KNOW YOUR ITALIAN COFFEE
  • Espresso –  most commonly drunk coffee in Italy espresso is a strong black coffee with no dairy, served in shots or miniature cups that has a unique brewing method. Espresso is made by forcing steam through finely ground coffee beans.
  • Espresso Doppio – also known as double espresso is made up of two shots of espresso containing 50cc of coffee while a single espresso can contain 20-25cc.
  • Ristretto – made from an espresso machine this variation takes only the first drops about 15-20mls of coffee to give you the strongest flavour and intense aroma. To obtain a Ristretto from a simple Moka pot the flame must be switched off immediately after the first drops come out.
  • Corretto – Espresso with a few drops of alcohol added to the brew. Most common in Italy is Grappa but in it can also be made with Brandy, Rum or Sambuca.

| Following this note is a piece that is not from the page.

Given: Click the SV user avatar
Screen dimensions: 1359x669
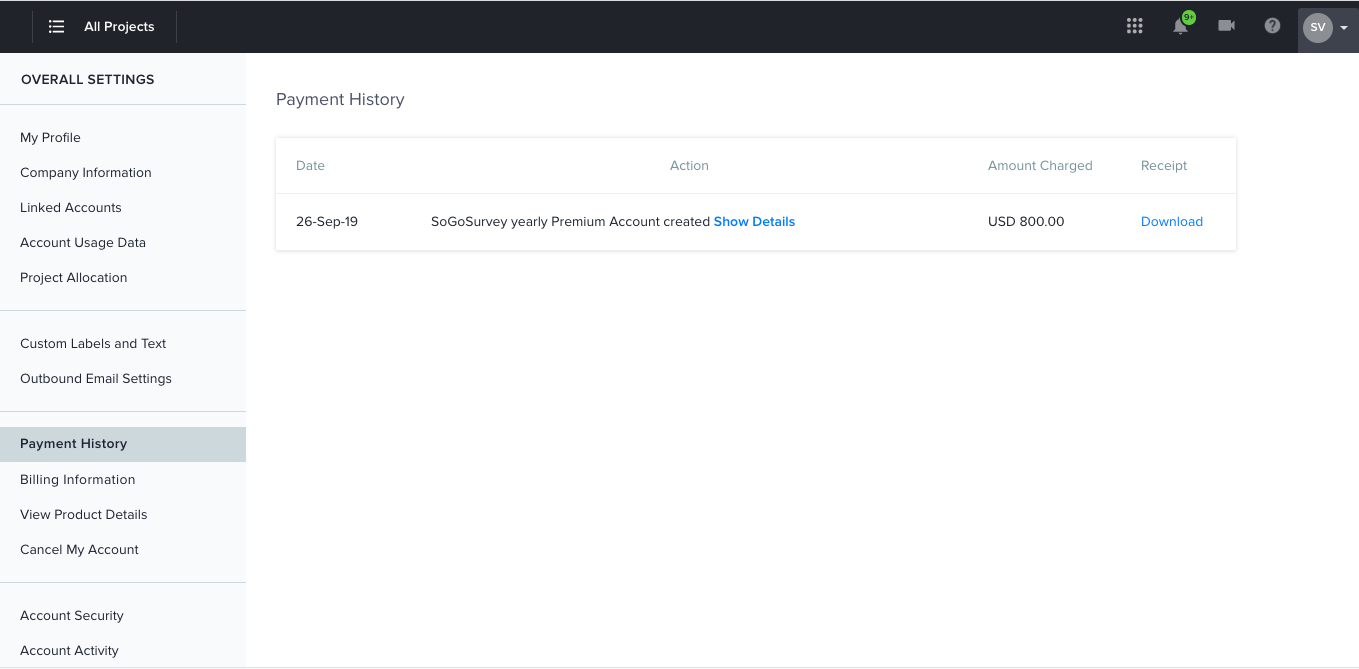Looking at the screenshot, I should click(1317, 27).
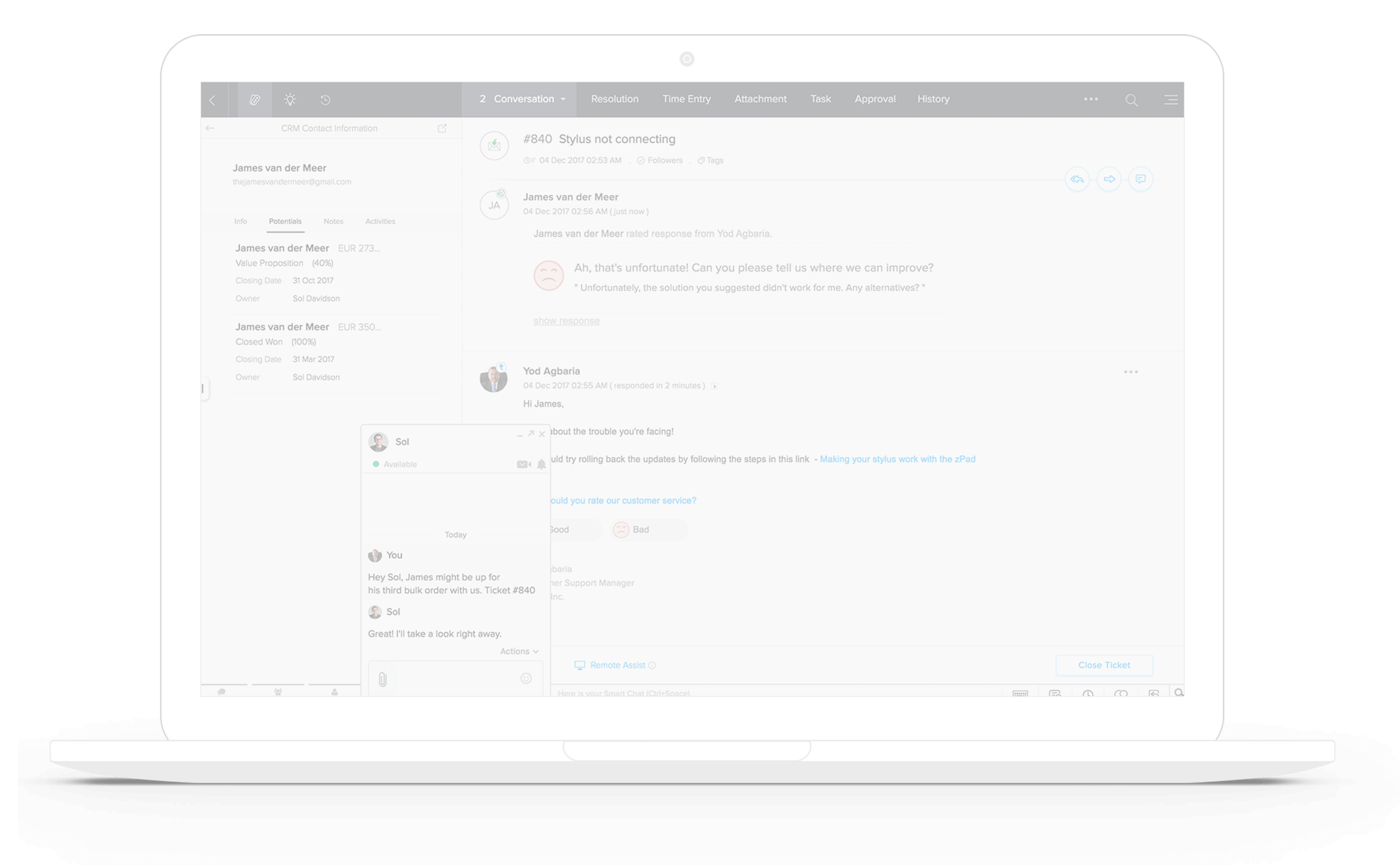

  • Cappuccino – a larger coffee than espresso topped with only the froth or foam of steamed milk.
  • Caffelatte –  Latte in Italian means milk and this variation contains more milk than coffee. Can be served hot or cold depending on the weather caffelatte is a cup of milk with a drop of coffee.
  • Macchiato – macchiato means stained and this variation is an espresso stained on top with a spot of frothy milk .
  • Bicerin – made with a base of espresso coffee, to which chocolate powder is added and topped with shaken milk to form a cream.
  • Marocchino – basically an espresso with cocoa and foamed milk served in layers in a glass cup.

All said and done I have to leave you with one more very important piece of advice when shopping  for coffee. Please remember as a social responsibility to always look for Fair Trade Coffees to help stop the child labour crisis that plagues the Coffee Industry.

Buon Caffè!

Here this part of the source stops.